* WORK REQUEST A
Check each statement against the court ruling excerpt about BJB's care funding. For each one, answer yes or no and quote the exact words from the excerpt that settle it.
(i) The Respondents challenged the reasonableness of the care and therapy arrangements in place.
(ii) HHJ Hilder is the Senior Judge of the Court of Protection.
(iii) The judge saw no tension between best interest decision making and an adjudication between claimant and defendant.
* WORK REQUEST B
Pick up the court ruling excerpt about BJB's care funding after its last sentence and write what comes next.

* SELECTED EXCERPT
The Respondents (the defendant hospital Trust and NHS Resolution) did not challenge the reasonableness of the care and therapy arrangements in place. The Trust asserted that the reverse indemnity would only become a disadvantage to BJB “if she was required to repay the excess of the direct payment over the periodical payment, which is not the position”. It was asserted that the intention had always been for any enhanced care needs from the age of 30 to be drawn from BJB’s “other financial resources”.
Decision
On the issue of whether the Court of Protection was the appropriate forum for this matter to be determined (essentially adjudicating between the claimant and defendant), rather than the High Court, HHJ Hilder (Senior Judge of the Court of Protection) observed:
“There is an obvious tension between a jurisdiction based in best interest decision making, and an adjudication between claimant and defendant……but I proceed on the basis that the High Court must have intended, and the parties in the High Court proceedings must have agreed to, the incorporation of the best interest principle into the determination of the clause 5 release mechanism.”

* ENTRIES PROVIDED
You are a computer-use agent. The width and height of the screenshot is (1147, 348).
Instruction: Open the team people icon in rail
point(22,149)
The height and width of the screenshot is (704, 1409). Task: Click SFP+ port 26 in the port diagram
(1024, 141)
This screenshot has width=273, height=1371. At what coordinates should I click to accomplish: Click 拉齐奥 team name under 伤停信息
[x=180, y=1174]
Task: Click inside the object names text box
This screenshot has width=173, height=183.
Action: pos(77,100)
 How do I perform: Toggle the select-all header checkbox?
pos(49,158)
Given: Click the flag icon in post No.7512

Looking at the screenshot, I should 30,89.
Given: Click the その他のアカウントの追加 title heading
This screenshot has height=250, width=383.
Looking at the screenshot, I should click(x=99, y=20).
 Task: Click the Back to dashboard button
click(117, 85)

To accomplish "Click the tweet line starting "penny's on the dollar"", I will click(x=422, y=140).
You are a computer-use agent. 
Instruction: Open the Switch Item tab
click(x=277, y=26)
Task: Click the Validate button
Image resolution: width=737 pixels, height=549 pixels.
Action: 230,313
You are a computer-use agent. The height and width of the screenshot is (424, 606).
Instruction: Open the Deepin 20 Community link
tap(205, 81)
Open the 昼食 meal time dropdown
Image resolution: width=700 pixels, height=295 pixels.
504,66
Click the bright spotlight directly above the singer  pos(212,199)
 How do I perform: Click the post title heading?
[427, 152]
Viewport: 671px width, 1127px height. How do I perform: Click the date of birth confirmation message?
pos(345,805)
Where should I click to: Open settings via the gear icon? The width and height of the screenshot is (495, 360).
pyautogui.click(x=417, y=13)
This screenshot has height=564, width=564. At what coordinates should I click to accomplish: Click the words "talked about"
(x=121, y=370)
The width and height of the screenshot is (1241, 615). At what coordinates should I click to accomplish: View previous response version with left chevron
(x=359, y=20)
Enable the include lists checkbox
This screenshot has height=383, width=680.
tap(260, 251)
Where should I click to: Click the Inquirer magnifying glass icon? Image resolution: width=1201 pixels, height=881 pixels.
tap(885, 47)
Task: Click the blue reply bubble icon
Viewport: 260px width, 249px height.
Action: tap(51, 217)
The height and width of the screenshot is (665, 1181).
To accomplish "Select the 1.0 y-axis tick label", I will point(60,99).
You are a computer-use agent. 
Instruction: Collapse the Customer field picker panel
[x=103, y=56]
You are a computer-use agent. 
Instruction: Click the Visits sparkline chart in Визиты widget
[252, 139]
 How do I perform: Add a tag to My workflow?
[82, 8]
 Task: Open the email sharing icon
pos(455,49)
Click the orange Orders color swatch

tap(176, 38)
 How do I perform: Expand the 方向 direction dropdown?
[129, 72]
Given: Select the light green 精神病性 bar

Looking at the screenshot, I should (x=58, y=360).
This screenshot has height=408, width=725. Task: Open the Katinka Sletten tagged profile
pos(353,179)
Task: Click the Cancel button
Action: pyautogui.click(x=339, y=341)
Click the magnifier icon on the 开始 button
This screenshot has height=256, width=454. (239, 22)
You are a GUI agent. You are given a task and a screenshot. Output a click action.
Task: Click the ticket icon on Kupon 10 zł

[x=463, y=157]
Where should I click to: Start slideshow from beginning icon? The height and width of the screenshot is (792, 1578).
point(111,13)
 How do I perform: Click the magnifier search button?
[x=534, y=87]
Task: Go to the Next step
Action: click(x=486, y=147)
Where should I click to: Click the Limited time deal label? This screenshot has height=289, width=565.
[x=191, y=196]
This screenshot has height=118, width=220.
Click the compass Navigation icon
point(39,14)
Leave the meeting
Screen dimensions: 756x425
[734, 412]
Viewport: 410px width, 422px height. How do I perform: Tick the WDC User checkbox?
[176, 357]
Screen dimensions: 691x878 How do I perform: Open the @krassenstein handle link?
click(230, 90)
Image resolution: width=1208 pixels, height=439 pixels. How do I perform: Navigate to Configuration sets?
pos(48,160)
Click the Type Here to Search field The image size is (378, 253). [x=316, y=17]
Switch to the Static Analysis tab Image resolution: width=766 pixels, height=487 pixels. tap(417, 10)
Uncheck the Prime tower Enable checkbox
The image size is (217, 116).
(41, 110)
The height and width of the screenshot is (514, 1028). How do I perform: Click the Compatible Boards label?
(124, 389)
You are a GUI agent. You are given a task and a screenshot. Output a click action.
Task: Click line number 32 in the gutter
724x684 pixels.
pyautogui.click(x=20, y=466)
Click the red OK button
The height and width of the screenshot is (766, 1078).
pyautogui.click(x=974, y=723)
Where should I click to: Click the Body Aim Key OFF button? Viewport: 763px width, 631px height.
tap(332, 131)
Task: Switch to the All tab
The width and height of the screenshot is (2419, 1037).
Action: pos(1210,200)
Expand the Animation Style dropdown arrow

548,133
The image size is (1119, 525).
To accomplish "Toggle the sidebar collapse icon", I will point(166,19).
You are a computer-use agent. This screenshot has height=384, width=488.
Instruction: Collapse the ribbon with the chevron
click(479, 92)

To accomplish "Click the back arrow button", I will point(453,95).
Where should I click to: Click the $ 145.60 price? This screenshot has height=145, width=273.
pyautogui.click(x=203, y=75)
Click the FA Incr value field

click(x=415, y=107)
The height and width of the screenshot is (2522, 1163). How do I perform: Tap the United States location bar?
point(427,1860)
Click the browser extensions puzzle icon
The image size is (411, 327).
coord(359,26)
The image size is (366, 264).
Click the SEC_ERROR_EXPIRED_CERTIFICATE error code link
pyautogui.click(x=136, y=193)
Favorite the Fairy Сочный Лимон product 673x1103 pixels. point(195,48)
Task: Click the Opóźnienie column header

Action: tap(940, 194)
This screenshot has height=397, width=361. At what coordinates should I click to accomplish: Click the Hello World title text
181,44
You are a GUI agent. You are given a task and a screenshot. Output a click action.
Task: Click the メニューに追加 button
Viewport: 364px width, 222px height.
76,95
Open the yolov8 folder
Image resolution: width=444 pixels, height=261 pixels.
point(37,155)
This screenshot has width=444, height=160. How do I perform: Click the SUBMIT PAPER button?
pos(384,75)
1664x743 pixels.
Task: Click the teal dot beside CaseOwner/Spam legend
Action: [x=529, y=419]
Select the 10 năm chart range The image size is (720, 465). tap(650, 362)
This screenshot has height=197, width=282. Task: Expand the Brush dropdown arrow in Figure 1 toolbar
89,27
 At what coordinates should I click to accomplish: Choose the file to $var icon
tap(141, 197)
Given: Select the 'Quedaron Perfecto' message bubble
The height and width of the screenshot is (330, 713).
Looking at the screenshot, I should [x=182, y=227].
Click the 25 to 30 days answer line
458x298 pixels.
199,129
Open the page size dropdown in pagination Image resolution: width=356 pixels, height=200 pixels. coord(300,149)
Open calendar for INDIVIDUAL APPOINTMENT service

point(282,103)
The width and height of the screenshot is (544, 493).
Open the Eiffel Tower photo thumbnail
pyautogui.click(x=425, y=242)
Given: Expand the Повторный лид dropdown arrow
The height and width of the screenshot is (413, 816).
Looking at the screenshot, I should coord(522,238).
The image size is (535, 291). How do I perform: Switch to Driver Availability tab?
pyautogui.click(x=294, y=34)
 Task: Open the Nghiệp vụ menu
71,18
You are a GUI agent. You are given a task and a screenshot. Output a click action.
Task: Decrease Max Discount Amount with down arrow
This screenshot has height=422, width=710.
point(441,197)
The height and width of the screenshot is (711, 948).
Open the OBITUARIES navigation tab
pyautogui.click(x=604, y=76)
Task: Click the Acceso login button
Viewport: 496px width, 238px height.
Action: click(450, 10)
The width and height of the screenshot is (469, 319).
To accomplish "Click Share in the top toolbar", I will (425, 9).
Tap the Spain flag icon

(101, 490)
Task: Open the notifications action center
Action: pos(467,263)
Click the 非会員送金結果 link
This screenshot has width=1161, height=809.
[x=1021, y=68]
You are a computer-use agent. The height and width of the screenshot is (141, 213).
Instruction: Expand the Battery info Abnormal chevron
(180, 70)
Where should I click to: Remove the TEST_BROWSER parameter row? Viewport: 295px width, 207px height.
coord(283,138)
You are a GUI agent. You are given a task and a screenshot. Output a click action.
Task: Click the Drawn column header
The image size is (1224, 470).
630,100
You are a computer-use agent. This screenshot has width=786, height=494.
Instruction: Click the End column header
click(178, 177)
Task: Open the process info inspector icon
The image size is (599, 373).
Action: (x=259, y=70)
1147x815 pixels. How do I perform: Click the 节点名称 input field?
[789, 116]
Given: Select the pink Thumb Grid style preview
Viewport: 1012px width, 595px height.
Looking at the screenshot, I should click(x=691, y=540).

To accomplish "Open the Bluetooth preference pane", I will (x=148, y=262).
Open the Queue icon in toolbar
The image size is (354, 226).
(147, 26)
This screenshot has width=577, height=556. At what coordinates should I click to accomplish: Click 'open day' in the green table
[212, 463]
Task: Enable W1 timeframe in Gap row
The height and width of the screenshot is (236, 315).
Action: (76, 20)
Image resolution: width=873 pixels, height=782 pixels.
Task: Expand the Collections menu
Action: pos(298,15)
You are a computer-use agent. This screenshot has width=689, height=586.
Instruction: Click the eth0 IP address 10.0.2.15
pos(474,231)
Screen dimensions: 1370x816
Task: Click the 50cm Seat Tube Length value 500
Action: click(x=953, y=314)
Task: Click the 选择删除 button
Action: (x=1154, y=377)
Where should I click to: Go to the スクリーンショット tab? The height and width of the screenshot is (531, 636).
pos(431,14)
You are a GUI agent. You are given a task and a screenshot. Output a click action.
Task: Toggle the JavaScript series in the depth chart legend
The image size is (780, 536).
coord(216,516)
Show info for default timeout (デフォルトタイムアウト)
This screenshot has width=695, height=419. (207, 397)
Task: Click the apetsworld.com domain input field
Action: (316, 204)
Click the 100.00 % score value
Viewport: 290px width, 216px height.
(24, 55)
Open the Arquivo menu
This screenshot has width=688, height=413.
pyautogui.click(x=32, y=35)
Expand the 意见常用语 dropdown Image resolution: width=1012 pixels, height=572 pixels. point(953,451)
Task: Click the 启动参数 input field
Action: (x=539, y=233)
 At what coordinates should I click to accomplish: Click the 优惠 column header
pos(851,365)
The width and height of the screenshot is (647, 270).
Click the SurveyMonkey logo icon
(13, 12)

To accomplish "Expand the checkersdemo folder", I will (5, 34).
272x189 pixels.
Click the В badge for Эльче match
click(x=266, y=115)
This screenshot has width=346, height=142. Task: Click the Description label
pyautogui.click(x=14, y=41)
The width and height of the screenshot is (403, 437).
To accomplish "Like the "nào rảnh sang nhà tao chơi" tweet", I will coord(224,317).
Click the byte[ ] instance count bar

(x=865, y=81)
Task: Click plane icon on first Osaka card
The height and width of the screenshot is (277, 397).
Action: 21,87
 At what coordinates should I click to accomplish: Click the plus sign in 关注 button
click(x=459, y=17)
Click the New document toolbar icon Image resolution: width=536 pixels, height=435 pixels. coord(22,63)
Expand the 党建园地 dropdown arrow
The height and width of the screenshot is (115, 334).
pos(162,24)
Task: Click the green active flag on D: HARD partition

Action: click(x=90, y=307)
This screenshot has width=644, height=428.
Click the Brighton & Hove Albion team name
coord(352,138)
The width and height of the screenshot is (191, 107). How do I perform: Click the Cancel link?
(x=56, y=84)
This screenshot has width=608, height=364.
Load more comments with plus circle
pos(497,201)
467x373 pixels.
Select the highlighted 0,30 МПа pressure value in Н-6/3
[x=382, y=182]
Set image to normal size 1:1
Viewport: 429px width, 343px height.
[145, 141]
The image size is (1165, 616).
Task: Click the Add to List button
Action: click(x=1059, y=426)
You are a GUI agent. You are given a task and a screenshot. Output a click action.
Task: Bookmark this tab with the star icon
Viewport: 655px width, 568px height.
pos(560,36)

* RESPONSE AREA A
(i) No: "did not challenge the reasonableness of the care and therapy arrangements in place"
(ii) Yes: "HHJ Hilder (Senior Judge of the Court of Protection)"
(iii) No: "There is an obvious tension between a jurisdiction based in best interest decision making, and an adjudication between claimant and defendant"

* RESPONSE AREA B
HHJ Hilder was satisfied on the evidence put forward by the Deputy on income and expenditure “that BJB does not have sufficient resources to meet her reasonable needs” if the reverse indemnity undertakings were left to stand, and that it was “in BJB’s best interests for her property and affairs deputy to be released from those undertakings.”
On the matter of the “30+ recital”, HHJ Hilder observed that “rather than indicating agreement to pay for any enhanced needs post-30 from capital, I interpret the 30+ recital as very clearly pointing to the mechanism for release from the reverse undertaking”.
Comment
As HHJ Hilder indicated, if the Court of Protection has jurisdiction it will act only in the interests of the protected party to accumulate and protect any financial benefit and increase the funds of the protected party.
Accordingly, in a recent matter that Kennedys are instructed on, approved by the High Court in November 2025, the standard NHS Peters undertaking has been amended to replace a Senior Judge of the Court of Protection with a Judge of the High Court as follows:
“AND UPON the Claimant, his Litigation Friend and/or his Deputy undertaking
- To notify the Senior Judge of the Court of Protection of these proceedings; and
- To obtain from the Court of Protection a limit on the authority of the Claimant’s Deputy as appointed from time to time whereby no application for public funding of the Claimant’s care pursuant to Section 47 of the National Health Service and Community Care Act 1990 or section 21 of the National Assistance Act 1948 (or such comparable legislation as may hereinafter be enacted) can be made without further order, direction or authority from a Judge of the High Court…”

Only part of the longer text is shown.